* _Direction_:
Say whether each statement agrees with the event pipeline review table below. Answer yes or no, and support each answer with the deciding words of the table, quoted exactly.
(a) Artie / PeerDB is rejected for now.
(b) Benthos is recommended for IU/workflow/task domain events.
(c) CDC captures only the event types registered in event_type_registry.

* _Document segment_:

Legend: A=Accept · M=Modify · R=Reject

# Slot Proposed choice A/M/R Reason Risk Better option if any Phase
1.1 Producer / CDC Keep PG-native event_outbox A event_outbox + event_type_registry + register-before-emit is curated, governed, already operational (140 k+ rows historical). Aligns with Hiến pháp NT13 + Điều 45 §6. None. Immediate.
1.2 Producer / CDC Add Benthos / Redpanda Connect (config-driven CDC) M YAML config aligns with NT2/NT4. BUT WAL/CDC requires logical replication slot + pgoutput / wal2json plugin + slot supervision; on a single VPS this is non-trivial ops. More critically, CDC captures every row change indiscriminately — that conflicts with the "register-before-emit" governance enshrined in event_type_registry. CDC is useful for external table mirroring (e.g., Lark/Notion replicas), not for IU/workflow/task domain events. If adopted broadly: shadow event taxonomy outside event_type_registry → governance fragmentation; replication slot bloat if consumer lags. Keep trigger-emitted events for domain; reserve Benthos for bounded mirroring use cases (e.g., S177 Lark CRUD shadow → PG mirror feed) — and only when a real such case appears. Later (Phase 5+ if any).
1.3 Producer / CDC Artie / PeerDB R for now Heavier replication tooling; same governance problem as Benthos; more vendor surface. High ops cost for marginal benefit at current scale. Re-evaluate only if multi-DC PG replication becomes a hard requirement. Not in roadmap.

* _Data extract_:
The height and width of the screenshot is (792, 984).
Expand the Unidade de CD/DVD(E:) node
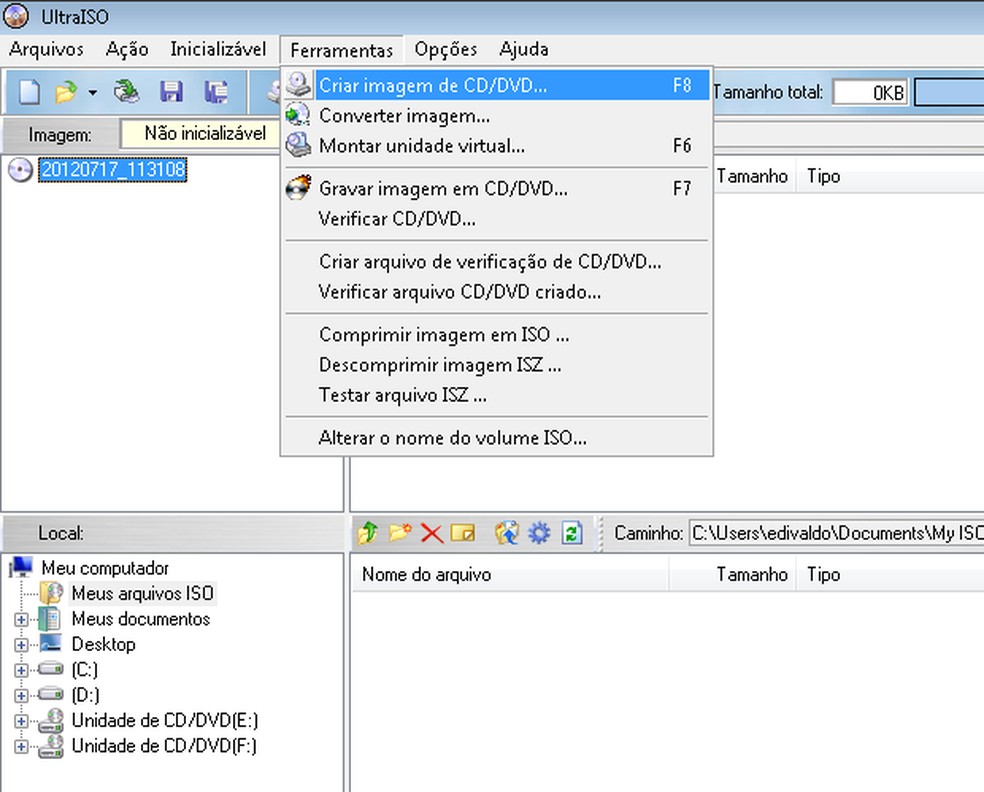21,721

* _Solution to this task_:
(a) Yes: "Artie / PeerDB R for now"
(b) No: "not for IU/workflow/task domain events"
(c) No: "CDC captures every row change indiscriminately"